4 lesser known inventions set to take our future by storm.
“The best way to predict the future is to invent it” — Alan Kay.
- Solar roof:
The traditional solar panels on your roof help you to save electricity costs, but give an ugly look to houses on account of their bulky metal like structures. Solution: the Solar Roof, a series of tiles with the characteristics of a solar panel designed to blend together in the roof, while also harnessing the power of the sun. The product line, will be collaboration between Tesla and SolarCity, a longtime provider of traditional solar panels. (Tesla acquired SolarCity late in 2016). SolarCity CEO Lyndon Rive is optimistic about Solar Roof’s potential. “It’s addressing a new segment,” he says, referring to the 5 million Americans who install new roofs each year, some of whom might want to go solar.

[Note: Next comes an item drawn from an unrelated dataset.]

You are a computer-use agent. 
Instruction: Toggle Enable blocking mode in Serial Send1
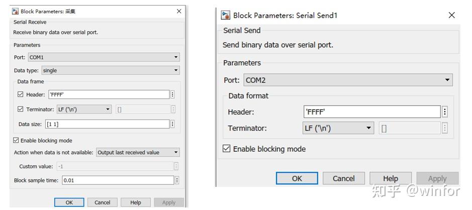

2. Shoes that tie themselves:
Almost everyone who has seen Back to the Future wants three things: a time-traveling DeLorean, a working hoverboard and a pair of self-lacing shoes. Now, thanks to Nike, the shoe dream is a reality. When wearers press a button near the tongue, the HyperAdapt 1.0 automatically tightens and loosens around their foot. And although this technology may sound frivolous, it’s not just for kicks: simplified shoe fastening could give athletes an edge during competition, and it’s especially useful for people with impaired motor function. “We’re already seeing powerful feedback” from the disabled community, says Tinker Hatfield, Nike’s vice president of design and special projects.
3. Period proof underwear:
For decades, women trying to avoid leaks or stains during menstruation have mainly had to rely on disposable pads, tampons and panty liners, which can be bulky and expensive. “But can’t underwear do the same thing, better?” wondered Miki and Radha Agrawal. That’s the idea behind Thinx, a line of thongs and panties that the twin sisters — alongside co-founder Antonia Dunbar and a team of manufacturers in Sri Lanka — have engineered to mostly replace traditional products. Each pair is washable, reusable and equipped with four layers of moisture-wicking, antimicrobial fabric. On heavier days, however, some women may need extra protection. “We always say, Know your flow,” says Miki.
4. 3-D printers:
A machine that can build any object. It sounds like a sci-fi fantasy, but with the rise of 3-D printers, devices that can build objects from digital blueprints, usually by layering plastic or other materials is rapidly becoming a reality. That’s a boon for consumers and corporations alike. In the past year alone, middle-school students have 3-D-printed stock cars for physics lessons, scientists have 3-D-printed tissues for human organs, and GE has used 3-D printing to improve the efficiency of its jet engines. “This is one of those technologies that literally touches everything we do,” says Avi Reichental, CEO of 3D Systems, whose 3-D printers produce candy and musical instruments, among other objects.
It is safe to say that these products are primarily a result of continued determination, sound technical ability and a continued development of the eye to see the latent needs of people.